INCENDIO MORRONE: ''STOP DEVASTAZIONI'', SIT IN DI PROTESTA IN REGIONE

Pubblicazione: 13 settembre 2017 alle ore 17:28

Il Morrone dopo l'incendio

PESCARA - "Stop devastazioni!". Così recitava uno striscione che ha accompagnato la protesta di un centinaio di persone a Pescara, davanti alla sede della Regione Abruzzo in viale Bovio, mentre all'interno era in corso una riunione a porte chiuse convocata dal governatore, Luciano D'Alfonso, sui provvedimenti da prendere a seguito degli incendi che hanno devastato le montagne abruzzesi.

I manifestanti hanno chiesto maggiore trasparenza e partecipazione nei processi decisionali sul post incendio, di rendere pubblica la gestione dei Canadair e di rivedere la modalità di scelta dei vertici del Parco del Gran Sasso e Monti della Laga.

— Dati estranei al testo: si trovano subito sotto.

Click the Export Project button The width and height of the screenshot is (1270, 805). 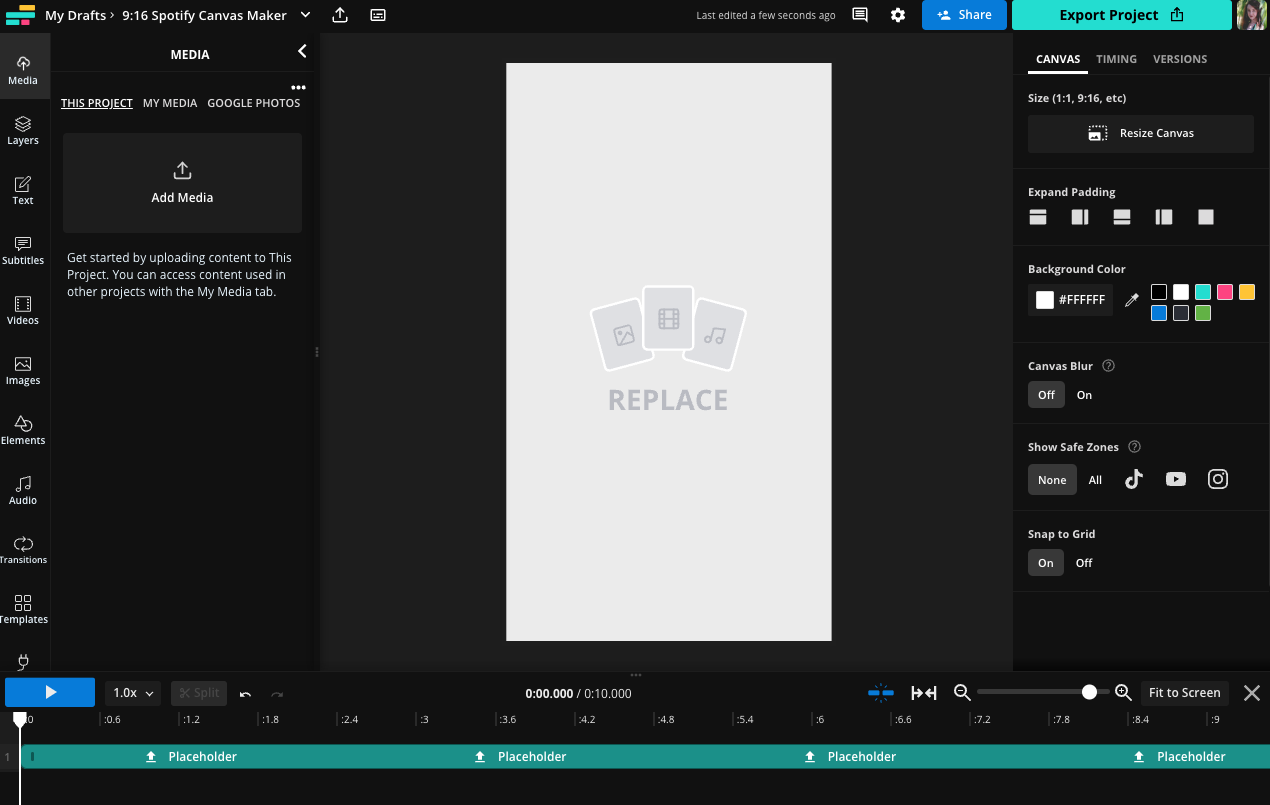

Associazioni e movimenti hanno anche contestato al presidente il fatto di aver indetto il tavolo di lavoro di oggil parlando di piantare nuovi alberi, già il 23 agosto, quando imperversava appieno l'incendio sul Morrone, divampato quattro giorni prima, e hanno ricordato le leggi che vietano il rimboschimento prima di 5 anni.

Obiettivo della manifestazione era quello di portare all'attenzione della politica e dell'opinione pubblica le proposte emerse dall'assemblea "Mai più disastri in Valle Peligna" che si è svolta ieri a Sulmona (L'Aquila).

In particolare, i manifestanti hanno ribadito un "no netto" al rimboschimento e ad altre "operazioni costosissime: i sindaci e gli amministratori locali - hanno scritto in una nota - devono opporsi a un'operazione che rischia di nutrire gli stessi interessi criminali che potrebbero avere organizzato l'attacco alle nostre montagne. Al contrario, servono limitati interventi e puntuali azioni di ingegneria naturalistica per la difesa delle aree abitate e strade più esposte".

Gli attivisti hanno chiesto, inoltre la chiusura delle strade di montagna, con sorveglianza e fototrappole, l'organizzazione di un sistema di vedette per l'avvistamento incendi, la formazione di volontari locali e la riconversione delle pinete artificiali.

Per quanto riguarda il Masterplan, secondo i manifestanti sono necessari "investimenti in prevenzione e messa in sicurezza del territorio e non lo spreco di risorse pubbliche per grandi opere inutili o addirittura devastanti".

I manifestanti hanno rivendicato, inoltre, "trasparenza e partecipazione nei processi decisionali sul post-incendio, rendere nuovamente pubblica la gestione dei Canadair e della macchina antincendi, e la creare una commissione parlamentare di inchiesta sui recenti roghi".

È stata, inoltre, invitata la commissione Antimafia ad accertare "eventuali interessi e azioni mafiose dietro all'emergenza incendi", proponendo di "rivedere le modalità di selezione dei vertici del Parco".